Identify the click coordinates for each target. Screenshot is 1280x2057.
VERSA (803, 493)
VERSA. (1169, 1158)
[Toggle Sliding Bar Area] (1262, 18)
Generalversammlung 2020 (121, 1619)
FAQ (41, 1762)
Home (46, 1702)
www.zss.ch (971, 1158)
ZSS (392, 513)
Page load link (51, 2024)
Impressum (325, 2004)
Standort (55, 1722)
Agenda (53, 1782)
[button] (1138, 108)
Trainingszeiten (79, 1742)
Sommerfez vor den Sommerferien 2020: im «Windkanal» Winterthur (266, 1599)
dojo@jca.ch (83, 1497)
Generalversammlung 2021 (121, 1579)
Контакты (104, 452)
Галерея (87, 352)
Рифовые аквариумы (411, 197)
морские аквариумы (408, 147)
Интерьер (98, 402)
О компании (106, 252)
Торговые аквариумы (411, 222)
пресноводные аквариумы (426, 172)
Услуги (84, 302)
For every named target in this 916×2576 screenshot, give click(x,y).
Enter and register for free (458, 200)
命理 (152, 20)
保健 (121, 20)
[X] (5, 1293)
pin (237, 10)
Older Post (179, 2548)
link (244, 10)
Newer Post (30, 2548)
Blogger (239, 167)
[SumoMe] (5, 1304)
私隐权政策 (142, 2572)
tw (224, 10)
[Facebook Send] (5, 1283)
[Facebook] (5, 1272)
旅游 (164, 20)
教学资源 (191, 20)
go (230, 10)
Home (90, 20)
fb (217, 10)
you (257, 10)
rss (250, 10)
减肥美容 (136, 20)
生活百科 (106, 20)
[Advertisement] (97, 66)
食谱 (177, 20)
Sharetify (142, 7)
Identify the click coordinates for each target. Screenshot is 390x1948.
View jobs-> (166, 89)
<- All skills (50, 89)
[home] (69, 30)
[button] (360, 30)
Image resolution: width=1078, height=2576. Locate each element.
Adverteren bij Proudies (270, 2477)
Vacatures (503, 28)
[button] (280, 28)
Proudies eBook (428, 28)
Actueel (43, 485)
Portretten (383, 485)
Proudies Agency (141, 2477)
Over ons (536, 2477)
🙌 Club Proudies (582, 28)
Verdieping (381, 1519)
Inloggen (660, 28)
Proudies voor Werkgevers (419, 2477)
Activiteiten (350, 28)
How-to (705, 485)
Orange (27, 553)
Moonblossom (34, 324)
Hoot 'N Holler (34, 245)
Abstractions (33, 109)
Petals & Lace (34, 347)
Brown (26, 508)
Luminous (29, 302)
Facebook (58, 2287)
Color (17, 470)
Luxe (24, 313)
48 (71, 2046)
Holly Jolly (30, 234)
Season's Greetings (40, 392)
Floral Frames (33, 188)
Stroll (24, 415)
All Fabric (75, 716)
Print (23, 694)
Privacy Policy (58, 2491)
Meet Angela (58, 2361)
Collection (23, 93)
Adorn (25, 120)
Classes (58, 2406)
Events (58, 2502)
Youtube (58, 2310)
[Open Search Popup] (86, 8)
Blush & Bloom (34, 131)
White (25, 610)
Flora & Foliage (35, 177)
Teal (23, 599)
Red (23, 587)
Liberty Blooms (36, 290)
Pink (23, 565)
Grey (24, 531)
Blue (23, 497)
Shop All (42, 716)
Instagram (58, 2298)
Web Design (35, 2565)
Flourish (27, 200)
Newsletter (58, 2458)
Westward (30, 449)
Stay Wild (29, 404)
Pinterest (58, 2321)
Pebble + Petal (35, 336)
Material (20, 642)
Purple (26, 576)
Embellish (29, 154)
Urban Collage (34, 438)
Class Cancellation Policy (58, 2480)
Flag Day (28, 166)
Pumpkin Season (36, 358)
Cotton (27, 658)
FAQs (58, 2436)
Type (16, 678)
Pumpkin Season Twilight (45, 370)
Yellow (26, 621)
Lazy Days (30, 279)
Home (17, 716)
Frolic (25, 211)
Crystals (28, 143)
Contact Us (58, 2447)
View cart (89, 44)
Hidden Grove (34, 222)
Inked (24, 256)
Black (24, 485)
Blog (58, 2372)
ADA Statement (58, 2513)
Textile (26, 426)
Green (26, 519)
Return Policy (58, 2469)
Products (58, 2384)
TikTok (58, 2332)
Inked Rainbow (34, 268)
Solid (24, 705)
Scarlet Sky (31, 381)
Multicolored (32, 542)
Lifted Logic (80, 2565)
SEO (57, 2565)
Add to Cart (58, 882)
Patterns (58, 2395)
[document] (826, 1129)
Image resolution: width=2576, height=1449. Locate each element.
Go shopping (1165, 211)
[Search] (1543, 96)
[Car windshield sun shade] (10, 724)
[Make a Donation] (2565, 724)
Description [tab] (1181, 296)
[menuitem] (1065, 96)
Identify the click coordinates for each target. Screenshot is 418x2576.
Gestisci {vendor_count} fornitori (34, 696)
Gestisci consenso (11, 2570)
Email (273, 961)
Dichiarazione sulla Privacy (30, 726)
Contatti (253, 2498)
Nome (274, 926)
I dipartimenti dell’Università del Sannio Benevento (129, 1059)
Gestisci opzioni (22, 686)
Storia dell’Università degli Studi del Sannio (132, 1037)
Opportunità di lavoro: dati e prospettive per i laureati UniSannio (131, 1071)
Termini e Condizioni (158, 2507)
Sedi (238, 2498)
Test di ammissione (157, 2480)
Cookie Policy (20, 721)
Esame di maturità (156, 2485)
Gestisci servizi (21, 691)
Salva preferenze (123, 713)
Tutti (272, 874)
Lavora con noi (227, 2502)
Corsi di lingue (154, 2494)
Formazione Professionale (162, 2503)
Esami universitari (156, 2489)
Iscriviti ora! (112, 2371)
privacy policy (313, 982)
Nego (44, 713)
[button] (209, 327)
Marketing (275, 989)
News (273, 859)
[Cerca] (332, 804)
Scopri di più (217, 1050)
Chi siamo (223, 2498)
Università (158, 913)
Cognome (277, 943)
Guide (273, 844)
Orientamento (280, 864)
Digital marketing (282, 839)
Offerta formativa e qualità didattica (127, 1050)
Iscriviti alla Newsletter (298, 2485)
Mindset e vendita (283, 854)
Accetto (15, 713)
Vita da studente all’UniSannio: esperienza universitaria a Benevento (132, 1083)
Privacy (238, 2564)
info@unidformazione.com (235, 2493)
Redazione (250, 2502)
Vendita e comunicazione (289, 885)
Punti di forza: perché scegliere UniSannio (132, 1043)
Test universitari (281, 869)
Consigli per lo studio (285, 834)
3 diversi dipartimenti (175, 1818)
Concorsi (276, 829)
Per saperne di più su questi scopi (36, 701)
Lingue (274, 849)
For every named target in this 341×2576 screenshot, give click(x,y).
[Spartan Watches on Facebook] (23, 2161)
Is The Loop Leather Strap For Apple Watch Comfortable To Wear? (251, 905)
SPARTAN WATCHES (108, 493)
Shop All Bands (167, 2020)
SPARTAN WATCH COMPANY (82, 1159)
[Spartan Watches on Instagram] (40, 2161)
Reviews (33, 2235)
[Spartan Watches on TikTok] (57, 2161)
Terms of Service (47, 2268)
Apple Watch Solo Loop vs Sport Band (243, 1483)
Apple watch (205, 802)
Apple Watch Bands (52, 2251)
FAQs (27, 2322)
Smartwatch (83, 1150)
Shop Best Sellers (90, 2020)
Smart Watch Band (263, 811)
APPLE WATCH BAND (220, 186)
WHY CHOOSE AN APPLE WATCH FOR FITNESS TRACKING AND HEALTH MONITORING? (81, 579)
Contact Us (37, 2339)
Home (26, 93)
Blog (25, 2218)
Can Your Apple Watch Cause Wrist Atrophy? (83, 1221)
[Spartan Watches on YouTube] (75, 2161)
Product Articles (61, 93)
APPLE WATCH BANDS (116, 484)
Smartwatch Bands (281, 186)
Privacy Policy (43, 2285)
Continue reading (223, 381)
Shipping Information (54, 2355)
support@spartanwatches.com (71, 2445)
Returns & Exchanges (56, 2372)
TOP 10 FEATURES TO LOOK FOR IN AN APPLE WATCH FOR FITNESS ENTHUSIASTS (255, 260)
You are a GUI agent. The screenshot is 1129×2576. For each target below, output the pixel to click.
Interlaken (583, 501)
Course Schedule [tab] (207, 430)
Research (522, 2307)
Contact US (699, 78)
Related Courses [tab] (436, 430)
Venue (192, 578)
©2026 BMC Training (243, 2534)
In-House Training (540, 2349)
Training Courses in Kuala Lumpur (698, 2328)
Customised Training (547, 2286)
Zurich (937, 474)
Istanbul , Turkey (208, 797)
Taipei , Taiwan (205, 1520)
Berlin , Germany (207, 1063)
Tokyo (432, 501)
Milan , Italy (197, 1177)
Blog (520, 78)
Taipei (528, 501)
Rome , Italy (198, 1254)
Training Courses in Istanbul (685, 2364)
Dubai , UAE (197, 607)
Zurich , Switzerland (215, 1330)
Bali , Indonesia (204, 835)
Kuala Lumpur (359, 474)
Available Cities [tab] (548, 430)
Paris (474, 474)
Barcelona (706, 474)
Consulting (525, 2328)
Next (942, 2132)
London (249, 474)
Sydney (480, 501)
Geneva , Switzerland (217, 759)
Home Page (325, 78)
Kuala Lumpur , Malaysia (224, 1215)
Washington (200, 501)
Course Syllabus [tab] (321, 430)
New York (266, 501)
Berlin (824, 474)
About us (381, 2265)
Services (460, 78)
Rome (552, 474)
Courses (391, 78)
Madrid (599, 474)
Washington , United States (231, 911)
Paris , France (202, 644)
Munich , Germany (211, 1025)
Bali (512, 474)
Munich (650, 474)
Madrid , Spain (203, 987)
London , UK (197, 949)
******
• What the exercise asks: For this exercise, repeat exactly the lines of the data above from the one with "Home (17, 716)" down to the one with "Nome (274, 926)", both end lines included.

• Finished task:
Home (17, 716)
Frolic (25, 211)
Crystals (28, 143)
Contact Us (58, 2447)
View cart (89, 44)
Hidden Grove (34, 222)
Inked (24, 256)
Black (24, 485)
Blog (58, 2372)
ADA Statement (58, 2513)
Textile (26, 426)
Green (26, 519)
Return Policy (58, 2469)
Products (58, 2384)
TikTok (58, 2332)
Inked Rainbow (34, 268)
Solid (24, 705)
Scarlet Sky (31, 381)
Multicolored (32, 542)
Lifted Logic (80, 2565)
SEO (57, 2565)
Add to Cart (58, 882)
Patterns (58, 2395)
[document] (826, 1129)
Image resolution: width=2576, height=1449. Locate each element.
Go shopping (1165, 211)
[Search] (1543, 96)
[Car windshield sun shade] (10, 724)
[Make a Donation] (2565, 724)
Description [tab] (1181, 296)
[menuitem] (1065, 96)
Identify the click coordinates for each target. Screenshot is 418x2576.
Gestisci {vendor_count} fornitori (34, 696)
Gestisci consenso (11, 2570)
Email (273, 961)
Dichiarazione sulla Privacy (30, 726)
Contatti (253, 2498)
Nome (274, 926)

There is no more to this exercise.